Complete step by step answer:
Let’s start by making a diagram of the problem.

From the question, we are given velocity of the motorcyclist is \[36\,kmh{{r}^{-1}}\], that is, \[{{v}_{m}}=36\,kmh{{r}^{-1}}\]. The velocity of the car is also moving along the same direction with a velocity of \[18\,kmh{{r}^{-1}}\], that is \[{{v}_{c}}=18\,kmh{{r}^{-1}}\]. The velocity of sound in air is given to be \[330\,m{{s}^{-1}}\], that is, \[{{c}_{s}}=343\,m{{s}^{-1}}\]. The horn honked by the car is of frequency 1392Hz, hence ${{f}_{0}}=1392Hz$.
To find the frequency of the horn as heard by the motorcyclist, we will require the Doppler effect. Let’s first understand what does the Doppler effect mean. This effect gives the updated frequency as seen by an observer when a source is moving or the receiver is moving or either both the receiver and the source is moving. Due to the movement of the receiver and(or) the source, a superposition of waves takes place that emerge from the source. Hence, updated frequency (f) is observed by the receiver. The formula of the updated frequency for source frequency $({{f}_{0}})$ and speed of speed of wave in air is $({{c}_{s}})$ for the waves being sound wave and it will be (c) for the waves being light wave. The velocity of the source is, ${{v}_{s}}$ and ${{v}_{r}}$ is the velocity of the receiver. Therefore the Doppler’s formula is: \[f={{f}_{0}}[\dfrac{{{c}_{s}}+{{v}_{r}}}{{{c}_{s}}+{{v}_{s}}}]\].
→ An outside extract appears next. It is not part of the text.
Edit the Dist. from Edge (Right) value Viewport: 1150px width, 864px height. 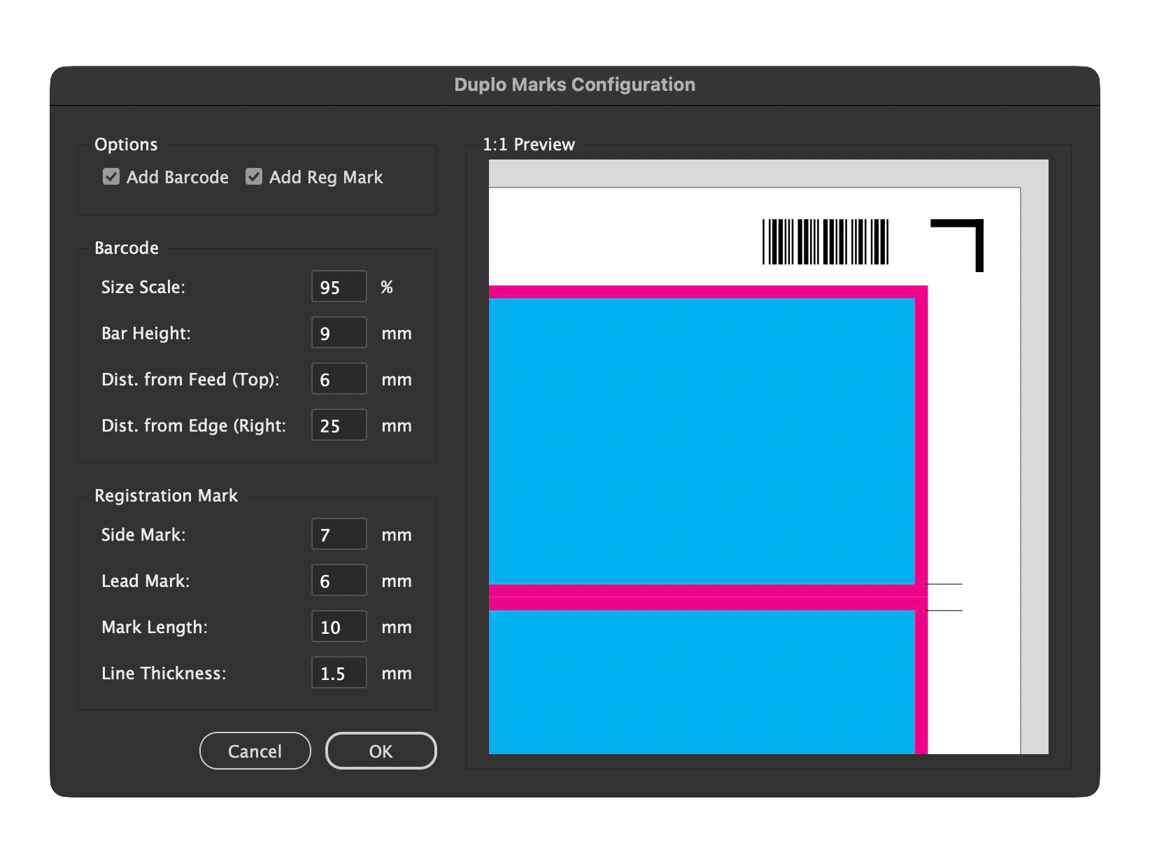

For the current case, we have ${{f}_{0}}$ is the frequency of the horn originally as 1392Hz. The velocity of sound in air, $({{c}_{s}}=343m{{s}^{-1}})$. The velocity of the receiver is that of the motorcyclist \[{{v}_{r}}={{v}_{m}}=36\,kmh{{r}^{-1}}\]. Converting the velocity from kmph to m/s, we will multiply the value of the velocity with 5/18. Therefore, \[{{v}_{r}}={{v}_{m}}=36\,kmh{{r}^{-1}}\Rightarrow {{v}_{m}}=36\,(\dfrac{5}{18})m{{s}^{-1}}\Rightarrow {{v}_{m}}=10m{{s}^{-1}}\].
Similarly for the velocity of the source, that is the car with velocity of \[{{v}_{s}}={{v}_{c}}=18\,kmh{{r}^{-1}}\]. Converting this velocity as well, we get, \[{{v}_{s}}={{v}_{c}}=18\,kmh{{r}^{-1}}\Rightarrow {{v}_{c}}=18\,(\dfrac{5}{18})m{{s}^{-1}}\Rightarrow {{v}_{c}}=5m{{s}^{-1}}\].
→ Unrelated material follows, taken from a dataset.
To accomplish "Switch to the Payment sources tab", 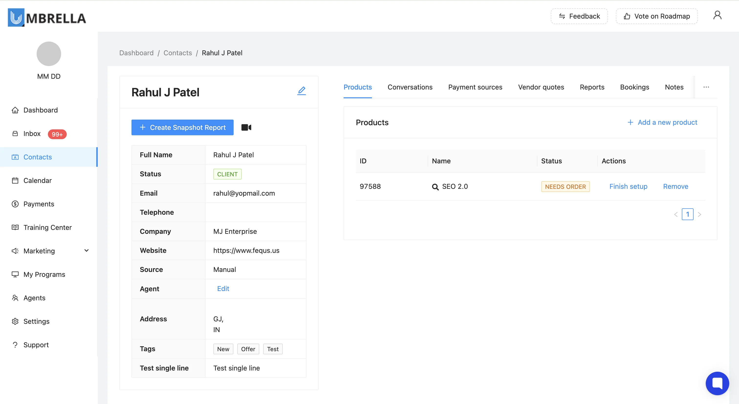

Hence, using the Doppler’s formula, we find \[f={{f}_{0}}[\dfrac{{{c}_{s}}+{{v}_{r}}}{{{c}_{s}}+{{v}_{s}}}]\Rightarrow f=(1392)[\dfrac{343+10}{343+5}]\Rightarrow f=(1392)[\dfrac{353}{348}]\Rightarrow f=1412Hz.\]

Hence, the correct answer is option C.

Note:
The Doppler’s formula is: \[f={{f}_{0}}[\dfrac{{{c}_{s}}+{{v}_{r}}}{{{c}_{s}}+{{v}_{s}}}]\]. Here the values of the velocity of the receiver and that of the source is both positive and negative depending upon the direction of the movement of the source and the receiver. Hence, if the receiver is moving towards the source, then the value of ${{v}_{r}}$ will be positive. If the receiver is static or not moving, then the value of ${{v}_{r}}$ would be zero and lastly, when the receiver is moving away from the source, then the value of ${{v}_{r}}$ will be negative.
Similarly, if the source is moving away from the receiver, then the value of ${{v}_{s}}$ will be positive. If the source is static or not moving, then the value of ${{v}_{s}}$ would be zero and lastly, when the source is moving towards the receiver, then the value of ${{v}_{s}}$ will be negative.